UN approved cross-border aid helps 600,000 Syrians in six months

UNITED NATIONS - Reuters

The Security Council approved humanitarian access without Syrian government consent into rebel-held areas at four border crossings from Turkey, Iraq and Jordan. REUTERS Photo

The United Nations said on Jan. 23 that 54 aid shipments to Syria had been made since the U.N. Security Council authorized some cross-border routes in July, supplying food to 600,000 people, along with water and medical supplies.

In his latest monthly report to the council, U.N. Secretary-General Ban Ki-moon said the United Nations and partners had made 40 shipments from Turkey and 14 from Jordan. Deliveries could not be made from Iraq due to insecurity, he said.

The Security Council approved humanitarian access without Syrian government consent into rebel-held areas at four border crossings from Turkey, Iraq and Jordan. Western diplomats said at the time that nearly 2 million people could be reached.
 
Ban's report on Syria aid access, obtained by Reuters, said food assistance had reached 596,000 people, non-food items had been delivered to 522,000, water and sanitation supplies had reached more than 280,000 and medical supplies some 262,000.

Deliveries at those four border crossings added to existing efforts in coordination with the Syrian government, which reach several million people a month.

But Ban said the situation has continued to "deteriorate rapidly" as Syria's civil war is about to enter its fifth year.

"Widespread fighting across the country, administrative hurdles, and lack of agreement from the parties continued to constrain humanitarian access across the country, affecting the humanitarian capacity to deliver at planned scaled," Ban said.

He said some 12.2 million Syrian need assistance, while 3.8 million people have fled the country and about 7.6 million in Syria are displaced.

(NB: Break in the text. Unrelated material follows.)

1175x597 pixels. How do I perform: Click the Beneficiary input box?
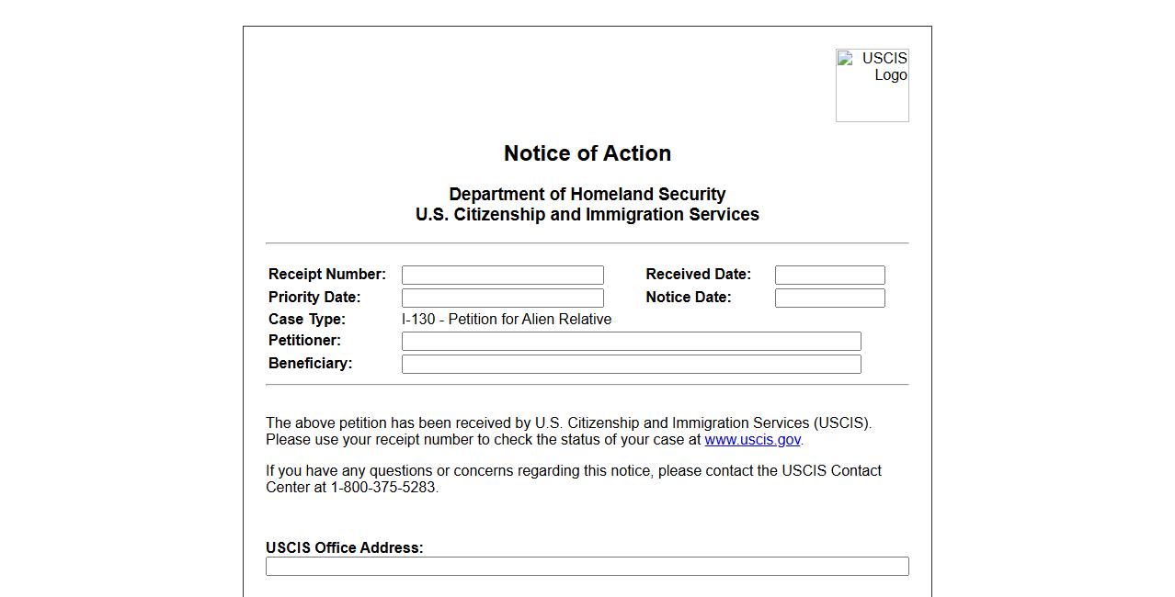click(631, 364)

"It is completely unacceptable that the people of Syria continue to face grave abuses of human rights and international humanitarian law by the parties to the conflict and that they are denied access to the basic requirements for their survival," Ban's report said.

More than 200,000 people have been killed in Syria's conflict, which began in March 2011 with popular protests against President Bashar al-Assad and spiraled into civil war after a crackdown by security forces. Militant group Islamic State has also seized swathes of territory in Iraq and Syria.